Document passage
Outside the room: the populist challenge

Remember those NIMBYs and SIFs that mini-publics aim to exclude through random selection? Their exclusion rests on the assumption that the quality and outcome of deliberation is better without those insistent voices. The aim is that through a process of deliberation, people will become ‘more public-spirited, more tolerant, more knowledgeable, more attentive to the interests of others, and more probing of their own interests’ (Warren 1992, p8). Producing deliberated public opinion involves weeding out weak and poorly informed arguments. Again, this is all very well if you are inside the room. If you’re outside the room, you may very well object.

And let’s face, those objectionable voices are not going away. As Ben Moffit points out, ‘Populism, once seen as a fringe phenomenon relegated to another era or only certain parts of the world, is now a mainstay of contemporary politics across the globe’. The voices that a Citizens’ Jury wants to keep out of the room now have the room surrounded. If we continue down the mini-publics road, the very thing that allegedly legitimises mini-publics will also be its downfall. The assumptions underpinning random selection are that it is representative of the wider community; and that it facilitates better quality deliberation by bringing together everyday citizens rather than insistent voices. Whether these things are accurate or not is a moot point – what actually matters is how they are perceived by broader publics. It is sad but possibly true that for those outside the room, what goes on inside the room doesn’t matter. And I suspect that the argument that a Jury is representative and very well informed is simply not going to cut it.

Exercise goal
In one to three sentences, explain why mini-publics use random selection to keep NIMBYs and SIFs out, according to the passage on the populist challenge. These rows have no connection to the passage on the populist challenge.

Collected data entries
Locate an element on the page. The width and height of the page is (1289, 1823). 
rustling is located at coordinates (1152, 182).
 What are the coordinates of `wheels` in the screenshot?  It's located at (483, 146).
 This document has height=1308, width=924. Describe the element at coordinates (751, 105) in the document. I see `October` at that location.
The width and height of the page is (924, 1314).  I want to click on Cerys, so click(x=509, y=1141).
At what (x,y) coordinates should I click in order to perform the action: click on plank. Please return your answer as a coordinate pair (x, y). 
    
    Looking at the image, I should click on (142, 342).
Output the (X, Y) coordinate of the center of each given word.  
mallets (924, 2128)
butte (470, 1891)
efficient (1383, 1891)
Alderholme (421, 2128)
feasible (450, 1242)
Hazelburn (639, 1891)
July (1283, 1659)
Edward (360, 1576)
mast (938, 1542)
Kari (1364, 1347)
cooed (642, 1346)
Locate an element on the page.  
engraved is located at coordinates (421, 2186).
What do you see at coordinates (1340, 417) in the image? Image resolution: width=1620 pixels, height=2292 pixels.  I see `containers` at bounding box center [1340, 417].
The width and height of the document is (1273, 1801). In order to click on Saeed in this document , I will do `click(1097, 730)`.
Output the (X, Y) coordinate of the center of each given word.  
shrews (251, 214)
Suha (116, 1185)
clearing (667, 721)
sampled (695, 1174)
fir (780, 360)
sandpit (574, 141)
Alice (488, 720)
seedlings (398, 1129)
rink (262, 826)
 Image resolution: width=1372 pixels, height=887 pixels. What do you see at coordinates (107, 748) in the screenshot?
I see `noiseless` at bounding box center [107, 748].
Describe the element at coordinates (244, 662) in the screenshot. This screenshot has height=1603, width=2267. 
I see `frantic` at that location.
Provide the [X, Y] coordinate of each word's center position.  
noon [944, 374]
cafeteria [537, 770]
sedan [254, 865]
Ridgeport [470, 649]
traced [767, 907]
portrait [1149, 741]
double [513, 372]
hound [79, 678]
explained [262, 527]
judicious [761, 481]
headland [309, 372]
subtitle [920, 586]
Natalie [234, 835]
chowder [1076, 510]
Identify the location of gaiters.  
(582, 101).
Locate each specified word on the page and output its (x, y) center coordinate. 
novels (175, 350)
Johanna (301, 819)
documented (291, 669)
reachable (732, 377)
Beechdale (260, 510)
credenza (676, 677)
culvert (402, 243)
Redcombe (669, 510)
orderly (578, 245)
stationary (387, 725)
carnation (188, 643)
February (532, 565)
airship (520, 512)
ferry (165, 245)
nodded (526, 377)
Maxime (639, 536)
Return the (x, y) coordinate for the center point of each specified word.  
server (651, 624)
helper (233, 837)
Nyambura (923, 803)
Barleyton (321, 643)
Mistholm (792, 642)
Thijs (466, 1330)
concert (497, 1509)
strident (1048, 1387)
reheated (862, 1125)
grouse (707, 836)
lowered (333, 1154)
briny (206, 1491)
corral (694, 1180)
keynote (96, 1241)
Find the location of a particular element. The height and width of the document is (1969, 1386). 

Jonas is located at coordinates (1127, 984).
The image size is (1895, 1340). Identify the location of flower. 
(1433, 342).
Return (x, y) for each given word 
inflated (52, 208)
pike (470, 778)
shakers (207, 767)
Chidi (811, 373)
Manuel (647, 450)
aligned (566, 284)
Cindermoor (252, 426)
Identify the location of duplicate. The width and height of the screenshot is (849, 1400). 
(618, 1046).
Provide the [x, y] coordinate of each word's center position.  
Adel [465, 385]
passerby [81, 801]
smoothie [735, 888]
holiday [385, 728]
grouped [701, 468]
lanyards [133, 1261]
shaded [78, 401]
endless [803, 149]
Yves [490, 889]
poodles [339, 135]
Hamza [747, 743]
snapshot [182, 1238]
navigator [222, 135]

Written solution
Their exclusion rests on the assumption that deliberation is better in quality and outcome without those insistent voices. Random selection is assumed to produce better deliberation by bringing together everyday citizens instead.